Harvard Medical School, USA
Keynote: Therapeutic target identification by genetically engineered human neural stem cells in a spinal cord glioblastoma model
Time : 11:50-12:30
Recovery Research and Director, Laboratory of SCI, Stem Cell Biology and Neurofacilitation Research, Departments of PM&R and Neurosurgery, Harvard Medical School/Spaulding Rehabilitation Hospital Network and Brigham and Women’s Hospital. He investigates functional multipotency of stem cells and recovery neurobiology through multimodal approaches that integrate stem cell biology, neural and glial biology, chemical and genetic engineering, molecular pharmacology and neural oncology. Work of his team has received the prestigious Apple award of the American Spinal Injury Association (2011), the ERF New investigator award from the foundation of PM&R (2004) and the Mayfield award and Larson Research award of the CNS/AANS Joint Section on Disorders of the Spine and Peripheral Nerves (2012, 2015 & 2016). Prof. Teng reviews for >50 academic and clinical journals and holds study section membership of the NIH, VA, DoD, European Union academic organizations, research and education institutions and scientific and academic foundations. He was elected President (2013-2014) of the American Society for Neural Therapy and Repair.

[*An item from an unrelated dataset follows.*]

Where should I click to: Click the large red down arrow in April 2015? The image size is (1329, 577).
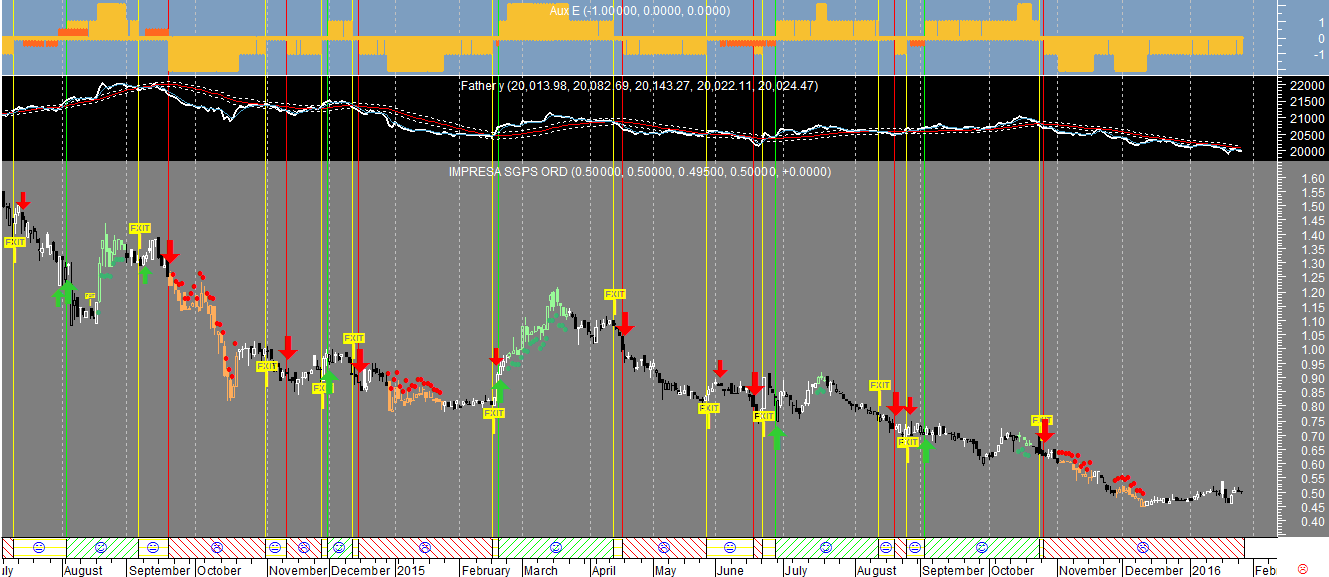[x=625, y=324]
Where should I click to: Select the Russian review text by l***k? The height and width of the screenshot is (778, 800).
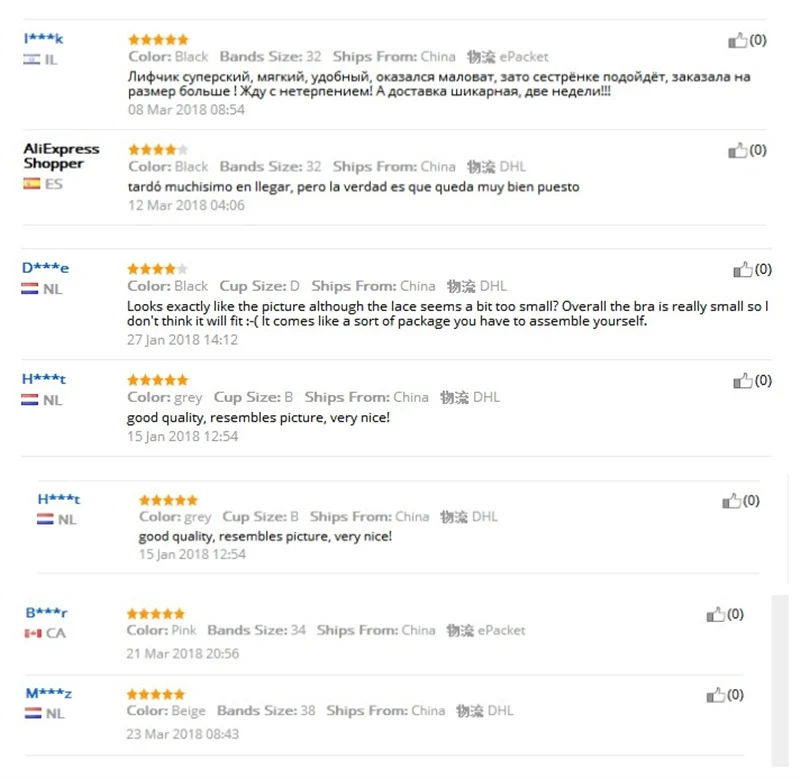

We recently established a rodent model of intramedullary cervical spinal cord glioblastoma (ISCG). The system for the first time emulated both somatomotosensory disorders and autonomic dysfunctions of this deadly disease. Using genetically engineered human neural stem cells (hNSCs) that were capable to track and migrate towards the cancer cells we have determined a subpopulation of ISCG cells that are crucial for the tumor survival and could be targeted by therapeutic hNSCs that exerted a localized oncolytic effect. Importantly, the data also illuminated host spinal cord cellular and network components that should be preserved to maximize residual neural function in order to benefit extension of survival. Overall, our findings demonstrated a stem cellbased multimodal approach to developing targeted glioblastoma treatment. Such a strategy can be further optimized for its comprehensive efficacy via a simultaneous application of targeted neuroprotection treatment to sustain neurological function.